*** Opening of SOURCE DATA ***
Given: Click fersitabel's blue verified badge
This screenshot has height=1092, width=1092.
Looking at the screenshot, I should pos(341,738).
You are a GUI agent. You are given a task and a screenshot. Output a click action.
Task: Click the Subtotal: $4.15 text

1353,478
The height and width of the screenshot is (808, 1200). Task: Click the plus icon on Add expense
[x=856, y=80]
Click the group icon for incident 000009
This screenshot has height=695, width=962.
*** Close of SOURCE DATA ***
Leaving no line out, return the data above verbatim.

**SOLUTION FOR THIS TASK**
Given: Click fersitabel's blue verified badge
This screenshot has height=1092, width=1092.
Looking at the screenshot, I should pos(341,738).
You are a GUI agent. You are given a task and a screenshot. Output a click action.
Task: Click the Subtotal: $4.15 text

1353,478
The height and width of the screenshot is (808, 1200). Task: Click the plus icon on Add expense
[x=856, y=80]
Click the group icon for incident 000009
This screenshot has height=695, width=962.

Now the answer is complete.